In other embodiments, the genome editing system of the present invention can be transformed into specific parts of an intact plant, such as leaves, shoot tips, pollen tubes, young ears or hypocotyls. This is particularly suitable for the transformation of plants that are difficult to regenerate in tissue culture.
In some embodiments of the invention, the in vitro expressed protein and/or the in vitro transcribed RNA molecule are directly transformed into the plant. The protein and/or RNA molecule is capable of performing genome editing in plant cells and is subsequently degraded by the cell, avoiding integration of the exogenous nucleotide sequence in the plant genome.
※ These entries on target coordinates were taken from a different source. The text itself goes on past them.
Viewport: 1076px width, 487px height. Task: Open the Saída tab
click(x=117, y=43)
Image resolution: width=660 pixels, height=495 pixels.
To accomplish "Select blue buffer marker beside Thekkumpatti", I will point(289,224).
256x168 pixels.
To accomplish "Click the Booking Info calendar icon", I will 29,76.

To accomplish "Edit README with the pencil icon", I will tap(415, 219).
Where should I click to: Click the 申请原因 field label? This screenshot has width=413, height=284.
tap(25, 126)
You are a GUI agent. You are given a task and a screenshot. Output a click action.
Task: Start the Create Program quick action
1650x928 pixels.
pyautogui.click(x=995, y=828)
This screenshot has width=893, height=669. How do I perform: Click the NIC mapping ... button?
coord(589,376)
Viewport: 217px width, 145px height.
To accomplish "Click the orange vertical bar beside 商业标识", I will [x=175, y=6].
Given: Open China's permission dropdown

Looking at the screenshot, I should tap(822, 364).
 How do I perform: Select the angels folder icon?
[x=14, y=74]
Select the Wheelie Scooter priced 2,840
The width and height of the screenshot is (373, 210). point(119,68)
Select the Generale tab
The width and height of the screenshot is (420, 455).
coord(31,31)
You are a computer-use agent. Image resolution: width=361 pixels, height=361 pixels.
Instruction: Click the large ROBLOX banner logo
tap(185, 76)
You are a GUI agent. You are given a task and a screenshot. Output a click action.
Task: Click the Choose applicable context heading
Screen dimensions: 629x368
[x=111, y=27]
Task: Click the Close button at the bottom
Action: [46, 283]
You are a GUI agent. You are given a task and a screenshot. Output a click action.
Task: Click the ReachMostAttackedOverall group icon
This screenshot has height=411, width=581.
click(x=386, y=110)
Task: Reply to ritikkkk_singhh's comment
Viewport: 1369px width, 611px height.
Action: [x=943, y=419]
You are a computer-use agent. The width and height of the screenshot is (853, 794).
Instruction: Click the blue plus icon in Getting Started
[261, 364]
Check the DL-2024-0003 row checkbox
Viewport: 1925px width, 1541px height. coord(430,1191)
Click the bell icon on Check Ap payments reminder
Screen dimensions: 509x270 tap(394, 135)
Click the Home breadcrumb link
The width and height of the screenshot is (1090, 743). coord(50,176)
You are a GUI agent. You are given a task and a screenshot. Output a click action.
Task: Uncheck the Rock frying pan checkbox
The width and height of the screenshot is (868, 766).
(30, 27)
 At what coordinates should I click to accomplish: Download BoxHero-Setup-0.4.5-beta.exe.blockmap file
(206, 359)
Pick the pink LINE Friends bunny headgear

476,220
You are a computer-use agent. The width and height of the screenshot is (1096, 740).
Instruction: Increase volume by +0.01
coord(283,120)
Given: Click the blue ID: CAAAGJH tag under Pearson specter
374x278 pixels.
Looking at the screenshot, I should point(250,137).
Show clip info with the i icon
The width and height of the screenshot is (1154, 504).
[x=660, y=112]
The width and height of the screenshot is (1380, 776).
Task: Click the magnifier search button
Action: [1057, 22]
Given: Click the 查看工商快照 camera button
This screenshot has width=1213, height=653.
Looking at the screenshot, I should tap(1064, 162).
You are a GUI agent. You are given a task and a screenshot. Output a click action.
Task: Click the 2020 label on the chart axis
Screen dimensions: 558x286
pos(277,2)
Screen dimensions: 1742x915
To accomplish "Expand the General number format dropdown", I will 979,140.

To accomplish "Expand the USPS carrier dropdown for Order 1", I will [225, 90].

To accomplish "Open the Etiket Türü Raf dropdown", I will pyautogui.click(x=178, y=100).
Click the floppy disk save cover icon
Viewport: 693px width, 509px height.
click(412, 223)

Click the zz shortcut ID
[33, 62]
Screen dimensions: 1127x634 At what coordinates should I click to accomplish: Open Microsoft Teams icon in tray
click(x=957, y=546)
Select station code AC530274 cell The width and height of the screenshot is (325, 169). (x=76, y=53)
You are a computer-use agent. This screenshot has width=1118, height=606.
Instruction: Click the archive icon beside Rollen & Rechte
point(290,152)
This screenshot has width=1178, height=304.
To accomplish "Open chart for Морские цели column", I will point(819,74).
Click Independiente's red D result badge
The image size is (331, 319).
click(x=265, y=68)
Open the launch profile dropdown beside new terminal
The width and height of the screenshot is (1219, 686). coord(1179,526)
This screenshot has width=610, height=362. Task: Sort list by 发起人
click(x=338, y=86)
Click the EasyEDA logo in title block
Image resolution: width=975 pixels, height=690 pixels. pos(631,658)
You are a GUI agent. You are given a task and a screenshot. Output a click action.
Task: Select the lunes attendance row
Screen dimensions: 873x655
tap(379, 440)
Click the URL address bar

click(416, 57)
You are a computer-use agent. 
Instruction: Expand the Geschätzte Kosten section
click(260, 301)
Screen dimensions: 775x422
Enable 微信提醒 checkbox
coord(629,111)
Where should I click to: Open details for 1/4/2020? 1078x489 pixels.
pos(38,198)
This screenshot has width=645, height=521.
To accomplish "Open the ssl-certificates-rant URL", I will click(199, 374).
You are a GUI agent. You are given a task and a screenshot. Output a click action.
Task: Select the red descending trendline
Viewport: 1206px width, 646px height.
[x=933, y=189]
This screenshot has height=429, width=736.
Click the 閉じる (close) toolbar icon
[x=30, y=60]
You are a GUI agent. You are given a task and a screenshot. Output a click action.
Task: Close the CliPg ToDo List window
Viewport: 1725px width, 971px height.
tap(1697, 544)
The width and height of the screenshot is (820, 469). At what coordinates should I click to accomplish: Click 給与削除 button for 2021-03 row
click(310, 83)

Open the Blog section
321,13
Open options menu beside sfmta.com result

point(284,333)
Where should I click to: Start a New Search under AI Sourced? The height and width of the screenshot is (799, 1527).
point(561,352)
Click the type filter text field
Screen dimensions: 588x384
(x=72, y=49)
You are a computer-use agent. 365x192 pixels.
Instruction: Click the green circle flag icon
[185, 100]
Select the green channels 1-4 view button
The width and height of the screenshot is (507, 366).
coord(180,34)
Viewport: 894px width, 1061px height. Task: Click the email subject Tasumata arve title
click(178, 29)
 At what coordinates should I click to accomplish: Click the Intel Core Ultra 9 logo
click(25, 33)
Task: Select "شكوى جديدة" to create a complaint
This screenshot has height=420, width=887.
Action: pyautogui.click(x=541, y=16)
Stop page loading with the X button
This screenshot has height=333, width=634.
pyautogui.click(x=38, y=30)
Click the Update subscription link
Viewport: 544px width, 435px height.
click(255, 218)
Thus, in some embodiments, genetic modification and breeding of plants using the methods of the present invention may result in plants free of integration of exogenous DNA, i.e., transgene-free modified plants.
Plants that can be edited by the system or methods of the invention include monocots and dicots. For example, the plant may be a crop plant such as wheat, rice, corn, soybean, sunflower, sorghum, canola, alfalfa, cotton, barley, millet, sugar cane, tomato, tobacco, tapioca or potato.
In some embodiments of the present invention, the target sequence is associated with a plant trait, such as an agronomic trait, whereby the editing results in a plant having altered traits relative to a wild type plant.
In the present invention, the target sequence to be modified may be located at any position in the genome, for example, in a functional gene such as a protein-encoding gene, or may be, for example, located in a gene expression regulatory region such as a promoter region or an enhancer region, thereby gene functional modification or gene expression modification can be achieved.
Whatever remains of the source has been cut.